Let's check in with another melancholy figure, as Thomas is sitting at the servants' table staring mournfully into space. Alfred tells him to cheer up, but Anna intervenes, saying that Thomas knew Sybil better than any of them. Thomas pipes up that Anna, too, knew Sybil well and Jimmy James offers that Thomas' grief speaks well of Sybil. He comes to regret these kind words, however, when they result in Thomas squeezing his hand and although I can understand the instinct, the look on Jimmy James' face suggests Thomas is headed for trouble here.
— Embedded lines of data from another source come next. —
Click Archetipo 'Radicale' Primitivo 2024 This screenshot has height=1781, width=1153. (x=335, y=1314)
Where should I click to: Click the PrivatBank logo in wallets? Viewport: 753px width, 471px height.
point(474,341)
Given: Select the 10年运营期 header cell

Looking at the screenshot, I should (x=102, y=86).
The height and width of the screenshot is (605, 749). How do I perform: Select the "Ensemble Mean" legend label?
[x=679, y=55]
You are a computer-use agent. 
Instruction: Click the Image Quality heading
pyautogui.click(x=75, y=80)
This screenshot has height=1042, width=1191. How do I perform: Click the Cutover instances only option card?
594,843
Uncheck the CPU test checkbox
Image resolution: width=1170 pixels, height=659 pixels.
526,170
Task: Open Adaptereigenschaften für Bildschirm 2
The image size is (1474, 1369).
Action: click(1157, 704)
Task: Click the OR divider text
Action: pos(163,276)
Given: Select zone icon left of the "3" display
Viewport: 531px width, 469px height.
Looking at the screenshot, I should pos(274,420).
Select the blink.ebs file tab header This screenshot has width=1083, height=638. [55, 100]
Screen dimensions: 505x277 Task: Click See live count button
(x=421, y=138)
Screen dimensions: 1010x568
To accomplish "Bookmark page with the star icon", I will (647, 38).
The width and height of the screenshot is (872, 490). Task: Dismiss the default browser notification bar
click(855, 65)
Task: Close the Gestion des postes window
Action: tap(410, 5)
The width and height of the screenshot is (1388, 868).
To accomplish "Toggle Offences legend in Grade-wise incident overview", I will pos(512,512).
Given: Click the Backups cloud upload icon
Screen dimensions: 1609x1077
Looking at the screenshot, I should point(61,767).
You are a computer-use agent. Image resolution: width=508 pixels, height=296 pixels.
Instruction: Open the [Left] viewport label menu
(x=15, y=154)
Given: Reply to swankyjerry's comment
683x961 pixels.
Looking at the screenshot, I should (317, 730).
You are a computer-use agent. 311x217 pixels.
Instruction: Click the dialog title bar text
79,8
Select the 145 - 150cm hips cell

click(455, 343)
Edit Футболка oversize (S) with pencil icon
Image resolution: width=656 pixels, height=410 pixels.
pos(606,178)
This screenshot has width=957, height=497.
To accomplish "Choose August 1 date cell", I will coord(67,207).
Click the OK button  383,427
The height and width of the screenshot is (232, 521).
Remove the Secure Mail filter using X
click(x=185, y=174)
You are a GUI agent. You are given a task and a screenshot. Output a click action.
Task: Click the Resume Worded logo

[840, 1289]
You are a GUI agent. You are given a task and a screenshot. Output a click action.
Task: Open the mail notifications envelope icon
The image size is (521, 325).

At Crawley House, Ethel brings a tray into the study for Isobel. She asks about the service and Isobel, far away for a moment, replies that it was nicely done, "but you know how it is when you bury someone young." Understandably, Ethel claims some empathy on the subject of losing one's child and Isobel, who seems really quite affected by Sybil's death -- you'll remember how impressed she was with Sybil working in the hospital -- hesitantly advances the idea of trying to cheer Cora up with an informal lunch party. "Just [Cora] and the girls." Ethel brightly offers to cook something special, but just then Isobel takes her first taste of the dinner in front of her and after taking a moment to recover, replies, "Well, we don't have to decide that now." Hee. No one ever accused me of being overly difficult to please, but I'm not going to tire of Isobel's heroic attempts to stomach Ethel's cooking anytime soon.
Mary is getting an update from Anna, which is that Murray hasn't been to see Mrs. Bartlett and even when he does, she's afraid she won't repeat the things she told Anna. Mary thinks she'll have to, but Anna's worried about all the things that could go wrong. Mary, in her usual sugar-free way, tells her that it may take time, but it's the moment "we've" all been waiting for and Anna's tears start to flow at Mary's use of that inclusive pronoun. Mary stands and, looking a little verklempt herself, says they need some good news in the house. "And this is it! This must be it." Anna smiles...
...which is a facial expression we won't be seeing for a moment, as Lord Grantham enters Cora's bedroom and asks for permission to return, which is summarily denied. Lord Grantham tells her that he should have listened to Clarkson as she did, but Tapsell does have a reputation as an expert. This is the wrong thing to say, as Cora bites out that Clarkson is the one who knew Sybil's history; her voice breaks as she goes on that he believed Tapsell "because he's knighted and fashionable," and got caught up in all that instead of focusing on saving Sybil's life, which is what she can't forgive. Lord Grantham disbelievingly asks if she thinks he misses Sybil less than she does, getting this reply: "I should think you miss her more, since you blocked the last chance we had to prevent her death." You can almost see the words slapping Lord Grantham in the face -- individually and collectively -- and after a moment, he bids her good night. In the hall, though, he looks like he's going to break down and bites his hand to control himself, for which you can hardly blame him as that last line of Cora's was hellacious.